Open bala122 opened 2 years ago
An update after looking at the disassemblies- I think perf_get_mcycle64() just increments after every instruction (if the pipelined Vexriscv core takes 1 cycle/instr on an avg) including the cfu_op instruction and hence prints the total cycles taken which is also the number of instructions in between "long start" and "long end". I'm not sure why this is happening. Could you please check the validity of perf_get_mcycle64() or if the mycycle CSR is infact incrementing at every clock edge?
Hi @bala122 , the mcycle calls should return the true cycle count regardless of any stalls in the processor or on the memory bus.
This is running on the actual board, correct? Renode simulation does not model everything with true cycle-accurate delays.
Can you paste the disassembly around the CFU op including the cycle count calls?
No actually Im trying to simulate on renode first.
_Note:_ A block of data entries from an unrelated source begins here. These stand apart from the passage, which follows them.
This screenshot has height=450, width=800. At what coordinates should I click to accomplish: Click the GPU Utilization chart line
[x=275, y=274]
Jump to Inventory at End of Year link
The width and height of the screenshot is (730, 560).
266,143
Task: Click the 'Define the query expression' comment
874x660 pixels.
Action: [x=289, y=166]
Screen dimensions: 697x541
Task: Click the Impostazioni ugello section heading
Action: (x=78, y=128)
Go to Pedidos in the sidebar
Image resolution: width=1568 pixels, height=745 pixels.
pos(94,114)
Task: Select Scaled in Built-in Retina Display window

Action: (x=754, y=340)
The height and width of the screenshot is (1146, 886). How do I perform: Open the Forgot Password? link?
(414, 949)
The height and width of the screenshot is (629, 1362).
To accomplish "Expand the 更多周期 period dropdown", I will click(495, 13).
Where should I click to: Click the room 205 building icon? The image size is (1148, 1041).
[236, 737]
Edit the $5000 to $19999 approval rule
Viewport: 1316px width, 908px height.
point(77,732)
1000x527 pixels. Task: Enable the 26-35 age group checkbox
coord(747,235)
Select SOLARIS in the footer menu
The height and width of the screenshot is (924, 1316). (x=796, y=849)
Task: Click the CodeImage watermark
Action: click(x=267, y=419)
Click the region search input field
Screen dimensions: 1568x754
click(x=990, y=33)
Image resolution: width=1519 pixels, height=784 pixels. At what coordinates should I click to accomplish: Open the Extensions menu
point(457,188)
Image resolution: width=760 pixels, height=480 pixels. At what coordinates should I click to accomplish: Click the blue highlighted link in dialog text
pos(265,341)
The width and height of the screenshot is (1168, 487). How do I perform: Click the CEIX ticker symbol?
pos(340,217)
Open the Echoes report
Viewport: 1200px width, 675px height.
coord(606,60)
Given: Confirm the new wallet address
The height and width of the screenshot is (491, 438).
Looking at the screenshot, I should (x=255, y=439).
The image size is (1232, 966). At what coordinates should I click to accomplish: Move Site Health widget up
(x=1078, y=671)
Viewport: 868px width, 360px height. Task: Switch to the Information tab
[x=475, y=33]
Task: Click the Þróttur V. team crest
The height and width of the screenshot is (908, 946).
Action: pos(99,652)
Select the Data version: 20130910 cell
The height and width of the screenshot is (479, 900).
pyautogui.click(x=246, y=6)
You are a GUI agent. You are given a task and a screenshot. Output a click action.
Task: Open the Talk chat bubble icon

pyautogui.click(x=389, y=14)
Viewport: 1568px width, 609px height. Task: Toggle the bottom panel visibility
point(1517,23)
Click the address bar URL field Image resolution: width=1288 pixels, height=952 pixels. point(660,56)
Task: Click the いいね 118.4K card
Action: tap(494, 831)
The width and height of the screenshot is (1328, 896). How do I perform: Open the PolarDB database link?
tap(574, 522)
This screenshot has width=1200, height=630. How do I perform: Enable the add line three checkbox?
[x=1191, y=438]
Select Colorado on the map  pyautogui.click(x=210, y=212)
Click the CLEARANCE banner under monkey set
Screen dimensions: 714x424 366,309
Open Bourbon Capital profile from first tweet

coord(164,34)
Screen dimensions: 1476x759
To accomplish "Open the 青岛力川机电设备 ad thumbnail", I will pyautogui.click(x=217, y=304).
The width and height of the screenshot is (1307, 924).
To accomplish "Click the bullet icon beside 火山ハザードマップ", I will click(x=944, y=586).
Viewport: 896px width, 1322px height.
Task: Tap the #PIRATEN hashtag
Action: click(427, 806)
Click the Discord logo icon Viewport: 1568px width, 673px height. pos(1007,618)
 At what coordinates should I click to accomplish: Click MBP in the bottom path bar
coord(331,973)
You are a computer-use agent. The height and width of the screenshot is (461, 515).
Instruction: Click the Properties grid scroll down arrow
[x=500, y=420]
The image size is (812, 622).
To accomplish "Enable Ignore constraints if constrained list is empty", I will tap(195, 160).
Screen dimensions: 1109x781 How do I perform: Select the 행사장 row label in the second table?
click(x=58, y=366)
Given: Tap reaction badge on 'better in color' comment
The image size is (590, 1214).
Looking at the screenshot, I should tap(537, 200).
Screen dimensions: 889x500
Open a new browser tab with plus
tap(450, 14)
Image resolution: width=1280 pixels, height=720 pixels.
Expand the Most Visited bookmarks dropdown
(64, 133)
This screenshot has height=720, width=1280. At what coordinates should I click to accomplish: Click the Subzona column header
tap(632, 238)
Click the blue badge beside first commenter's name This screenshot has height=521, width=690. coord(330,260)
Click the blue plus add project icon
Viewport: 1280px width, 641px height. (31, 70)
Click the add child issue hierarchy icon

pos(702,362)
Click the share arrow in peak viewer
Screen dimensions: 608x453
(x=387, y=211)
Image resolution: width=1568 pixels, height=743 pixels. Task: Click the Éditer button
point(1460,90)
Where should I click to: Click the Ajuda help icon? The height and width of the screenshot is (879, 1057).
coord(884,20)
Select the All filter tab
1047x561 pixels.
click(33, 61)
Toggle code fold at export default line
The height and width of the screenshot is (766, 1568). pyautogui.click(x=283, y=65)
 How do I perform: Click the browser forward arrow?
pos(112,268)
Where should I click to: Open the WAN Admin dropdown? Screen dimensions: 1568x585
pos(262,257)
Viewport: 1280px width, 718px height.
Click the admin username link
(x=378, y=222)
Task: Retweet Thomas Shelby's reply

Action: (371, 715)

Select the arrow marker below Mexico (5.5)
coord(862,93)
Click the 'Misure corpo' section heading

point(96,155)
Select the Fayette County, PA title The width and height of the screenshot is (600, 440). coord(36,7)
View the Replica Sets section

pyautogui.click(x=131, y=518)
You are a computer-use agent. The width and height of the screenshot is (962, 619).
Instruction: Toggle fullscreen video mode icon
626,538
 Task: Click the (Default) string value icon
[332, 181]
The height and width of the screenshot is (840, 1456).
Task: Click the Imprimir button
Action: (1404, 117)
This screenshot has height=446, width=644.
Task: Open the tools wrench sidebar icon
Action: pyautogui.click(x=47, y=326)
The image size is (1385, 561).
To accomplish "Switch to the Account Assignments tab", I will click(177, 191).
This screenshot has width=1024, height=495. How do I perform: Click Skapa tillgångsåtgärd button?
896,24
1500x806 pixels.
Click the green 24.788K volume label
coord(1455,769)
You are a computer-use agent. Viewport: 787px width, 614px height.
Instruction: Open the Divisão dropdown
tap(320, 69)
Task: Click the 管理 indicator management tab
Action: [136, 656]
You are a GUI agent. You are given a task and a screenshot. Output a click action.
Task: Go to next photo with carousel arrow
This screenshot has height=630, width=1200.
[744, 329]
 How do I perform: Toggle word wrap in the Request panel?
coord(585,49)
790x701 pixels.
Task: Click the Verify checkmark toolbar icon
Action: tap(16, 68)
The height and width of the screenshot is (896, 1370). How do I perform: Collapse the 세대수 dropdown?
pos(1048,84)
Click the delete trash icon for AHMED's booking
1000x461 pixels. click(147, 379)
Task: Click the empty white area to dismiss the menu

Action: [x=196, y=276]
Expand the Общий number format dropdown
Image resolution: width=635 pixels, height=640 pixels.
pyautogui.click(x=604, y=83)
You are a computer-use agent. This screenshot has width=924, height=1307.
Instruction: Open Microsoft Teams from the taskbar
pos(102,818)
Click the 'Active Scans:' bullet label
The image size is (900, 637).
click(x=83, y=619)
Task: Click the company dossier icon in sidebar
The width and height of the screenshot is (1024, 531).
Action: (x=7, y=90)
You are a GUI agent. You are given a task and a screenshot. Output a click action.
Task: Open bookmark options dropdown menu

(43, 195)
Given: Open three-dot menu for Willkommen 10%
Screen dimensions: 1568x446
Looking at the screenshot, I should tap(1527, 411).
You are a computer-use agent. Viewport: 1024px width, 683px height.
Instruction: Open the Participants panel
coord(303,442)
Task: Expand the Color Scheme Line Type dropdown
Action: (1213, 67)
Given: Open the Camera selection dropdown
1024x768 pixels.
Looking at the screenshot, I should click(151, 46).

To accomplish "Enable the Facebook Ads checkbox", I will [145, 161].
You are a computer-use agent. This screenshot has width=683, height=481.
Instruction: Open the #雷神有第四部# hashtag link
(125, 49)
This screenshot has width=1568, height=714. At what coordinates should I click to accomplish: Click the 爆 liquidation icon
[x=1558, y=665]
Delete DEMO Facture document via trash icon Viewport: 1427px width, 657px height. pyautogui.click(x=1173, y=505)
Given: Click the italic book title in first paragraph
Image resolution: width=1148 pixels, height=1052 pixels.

Is there a way to get cycle accurate simulation without a physical board ? ( using vivado maybe?)
You can try running the full Verilog (Verilator) simulation:
make PLATFORM=sim load
It runs slowly since it is a Verilog simulation of both the CPU and the CFU.
I'm getting the following error:
%Error: /home/shivaubuntu/CFU-playground/ee18b155/CFU_Playground_Gitlab/proj/proj_nn_svhn/cfu.v:4: Cannot find include file: fp_mul.v
`include "fp_mul.v"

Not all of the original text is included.